28/05/2024
Nous vous offrons nos premières pages. Aujourd'hui celle de La dralleuse de Martine Pottier. Un roman normand qui mettra tous vos sens en alerte, en harmonie avec la nature.
PARIS 1898
Depuis le lever du jour un temps maussade sévissait sur la ville. Un vent d’ouest violentait la capitale de ses bourrasques, amenait de fortes pluies, soulevait jupes et chapeaux, retournait les parapluies, les emportant au loin, laissant leurs propriétaires penauds et stupides sur le bord du trottoir. L’instant d’après un soleil narquois rayonnait et brillait sur les pavés délavés, se reflétait sur les toitures en zinc des immeubles éblouis-sant l’œil accoutumé à la noirceur du ciel. Alors la vie reprenait à chaque coin de rue qui retrouvait ses animations, ses bruits, sa fureur et sa gaieté perdus momentanément.

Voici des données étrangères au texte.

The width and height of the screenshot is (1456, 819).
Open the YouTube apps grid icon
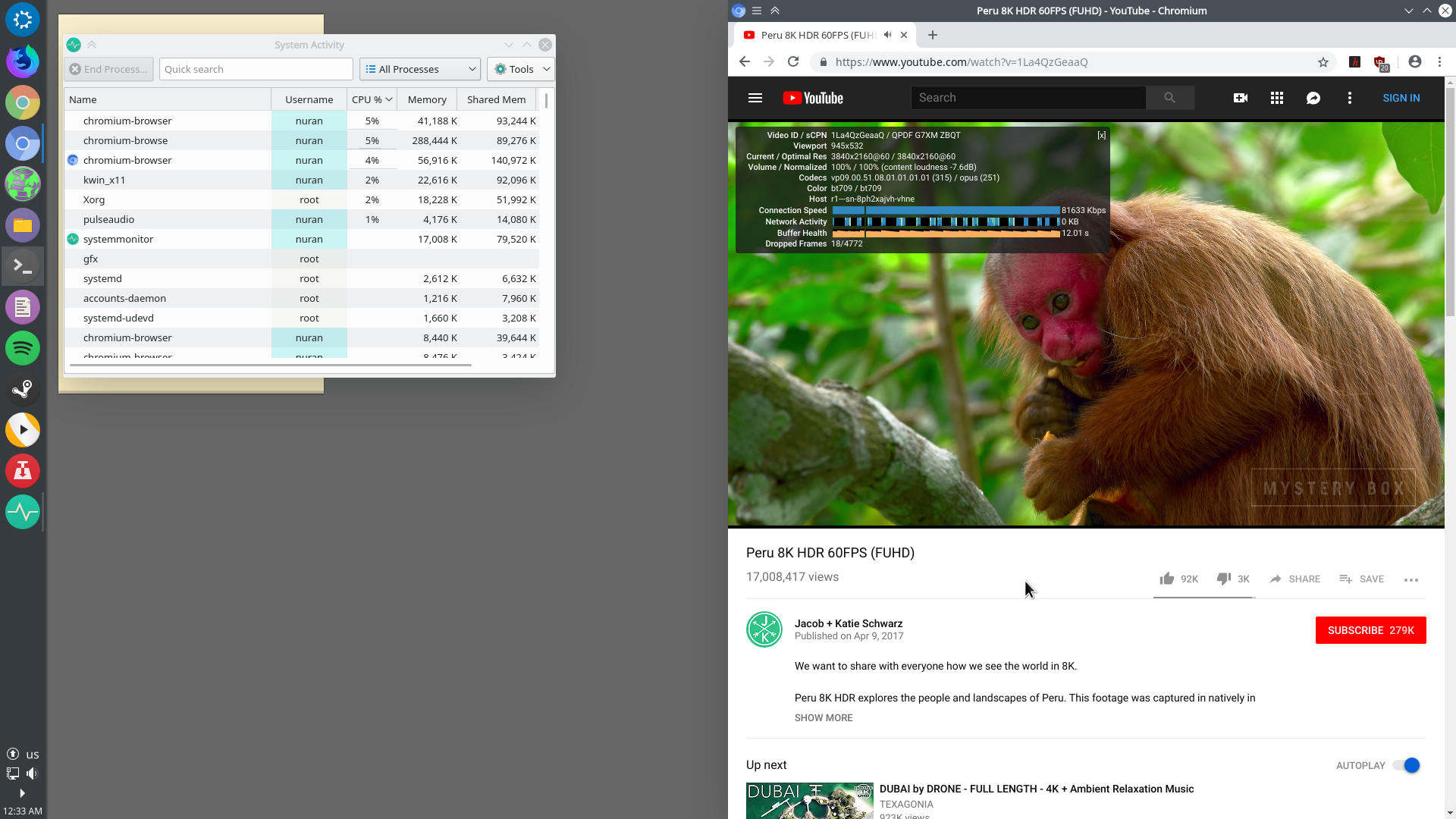[x=1277, y=98]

C’était le temps des giboulées, tardives en cette mi-avril, les derniers sursauts d’un hiver frileux à l’approche des beaux jours.

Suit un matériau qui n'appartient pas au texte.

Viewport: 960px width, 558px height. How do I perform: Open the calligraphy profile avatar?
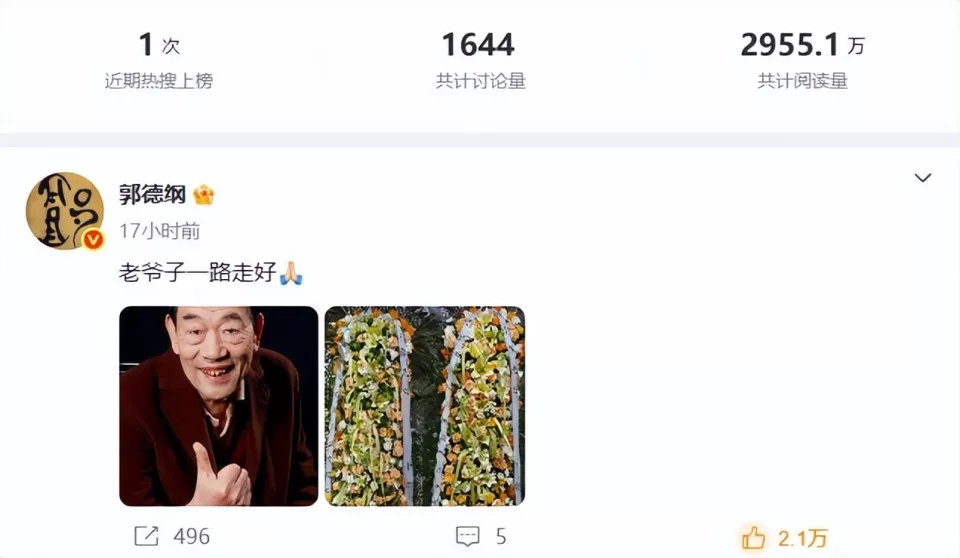pos(64,211)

Dans la gare Montparnasse, l’averse de grêle s’était abattue, violente et brutale, sur l’armature élégante de fer et de verre masquant ainsi les bruits habituels qui étourdissaient les voyageurs du grand hall. Catherine aimait l'endroit qui vivait dans l’agitation perpétuelle et fébrile du voyage. Elle échafaudait la vie de ceux que les trains vomissaient encore hagards des brumes de la nuit, des êtres qui se côtoyaient indifférents les uns aux autres et se bousculaient dans la confusion pour arriver au plus vite au bout du quai. Ces bouts de quais suaient le sentiment. Tour à tour témoins des douleurs d’une séparation, du bonheur des retrouvailles familiales, des amours d’un jour ou de toujours promies au fond d’un lit de chambre d’hôtel. Catherine enviait le gendarme de service, planton du jour, assigné à la surveillance du quai qui avait tout loisir de laisser cours à son imagination. Elle s’enivrait de la folie collective qui régnait dans les gares en permanence, du brouhaha des conversations, des cris des employés à la casquette sur le côté qui, se frayant un chemin parmi la foule, poussaient avec effort des chariots grinçants de marchandises diverses cachées au fond de grands paniers d’osier. Elle s’attendrissait des appels des marchandes à la sauvette qui promettaient les meilleurs produits aux meilleurs prix, des gamins qui tendaient les dernières nouvelles griffon-nées par les machines typo sur du papier blanc et qui fleuraient bon l’encre noire.
Les gares, c’était aussi le rêve, l’espoir, la promesse d’une vie meilleure, de voyages infinis, de rencontres humaines toujours enrichissantes, le bonheur au bout du quai peut-être. C’était l’invite joyeuse des sifflets des locomotives.